O QUE FAZER:
Transcreva do trecho escolhido abaixo, sem mudar nada, tudo o que vai de "Na verdade, nos" até "da nossa barriga.".

Mês passado eu escrevi sobre "neotenia", e é algo em que tenho pensado bastante. Chame de síndrome de Peter Pan, chame do que for, mas minha opinião atual é que ser infantil é coisa muito séria. E estou me divertindo pacas tentando despertar minha criança interior (uma criança meio sisuda, mas ainda assim criança).

Quando eu era pequena, por algum motivo me veio à cabeça a convicção de que ou se é bom com livros, ou com esportes, mas não com os dois. E já que desde quando eu me entendia por gente eu já gostava de ler, eu meio que achei que minha escolha já estava feita e selada, e que seria fominha demais gostar de esportes também. Então eu entrei nesse círculo vicioso de que eu era "um desastre" em qualquer coisa que envolvesse o físico.

Acho que só foi lá pros meus 25 anos que eu saquei que essa dicotomia mente-corpo era um mito -- e um mito não só bobo como também prejudicial. Desde então eu tenho tentado reverter os efeitos de um quarto de século de vida sedentária, nem sempre com muito sucesso (embora deva confessar que é bem melhor tentar quebrar a vida sedentária agora do que esperar mais outros 25 anos).

Tudo começou com a bicicleta. Depois a dança. Depois, mexer através do umbigo. Ontem eu experimentei dar tacadas em bolas de golf pela primeira vez. E frisbee. E pulei num trampolim. E, para minha grande surpresa, não foi nenhum desastre. Muito pelo contrário.

Eis então que um círculo vicioso dá lugar a outro ciclo, não tão vicioso mas igualmente viciante. Só espero que meus livros não fiquem com muito ciúmes. E se ficarem, ah, problemas...

20.6.07

Admirando o próprio umbigo

Os gregos achavam que a Grécia era o umbigo do mundo. Se isso não é egocentrismo (literalmente), eu não sei o que é.

Dessa última vez que eu fui à Grécia eu não tive tempo de ir a Delfos, o local exato do suposto umbigo do mundo. Mas eu passei muito tempo admirando um certo umbigo. No caso, o meu próprio umbigo.

Na verdade, nos últimos dois meses eu tenho admirado meu umbigo mais do que o normal. Não que narcisismo seja algo assim tão fora do normal para mim. Mas nesses meses eu alterei minha consciência umbilical em quantidade e qualidade. Eu tenho pensado sobre meu centro de gravidade, meu eu criativo, minha fábrica de energia. Seja lá o que isso queira dizer.

7 semanas atrás eu tomei uma decisão arrojada. Eu me matriculei em três aulas sobre as quais eu não sabia nada de nada. Eu comecei a ter aula de Pilates, Tai Chi Chuan e Nia. Eu não tinha a mínima idéia do que que era essas aulas, mas eu precisava de uma motivação extra para ir para a academia, e essas eram as únicas aulas que se encaixavam no meu horário. E por coincidência, todas essas três atividades exercitam o nosso centro de gravidade. Nosso "eu" criativo. Nossa fábrica de energia. Aquela cicatrizona no meio da nossa barriga.

BLOCO DE DADOS:

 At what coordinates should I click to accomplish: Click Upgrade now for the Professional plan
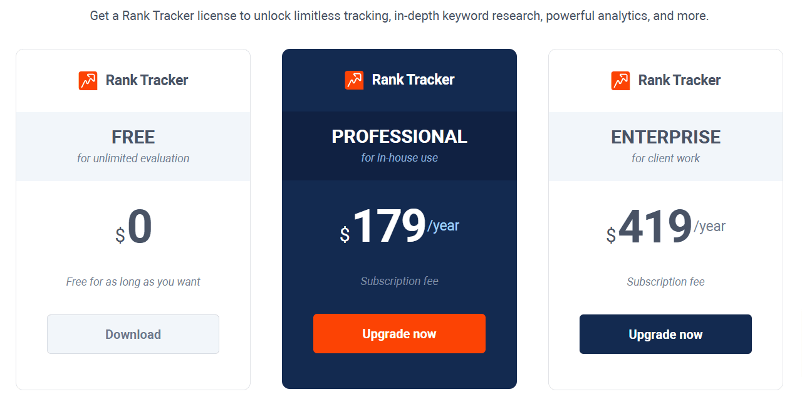[x=399, y=333]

RESPOSTA:
Na verdade, nos últimos dois meses eu tenho admirado meu umbigo mais do que o normal. Não que narcisismo seja algo assim tão fora do normal para mim. Mas nesses meses eu alterei minha consciência umbilical em quantidade e qualidade. Eu tenho pensado sobre meu centro de gravidade, meu eu criativo, minha fábrica de energia. Seja lá o que isso queira dizer.

7 semanas atrás eu tomei uma decisão arrojada. Eu me matriculei em três aulas sobre as quais eu não sabia nada de nada. Eu comecei a ter aula de Pilates, Tai Chi Chuan e Nia. Eu não tinha a mínima idéia do que que era essas aulas, mas eu precisava de uma motivação extra para ir para a academia, e essas eram as únicas aulas que se encaixavam no meu horário. E por coincidência, todas essas três atividades exercitam o nosso centro de gravidade. Nosso "eu" criativo. Nossa fábrica de energia. Aquela cicatrizona no meio da nossa barriga.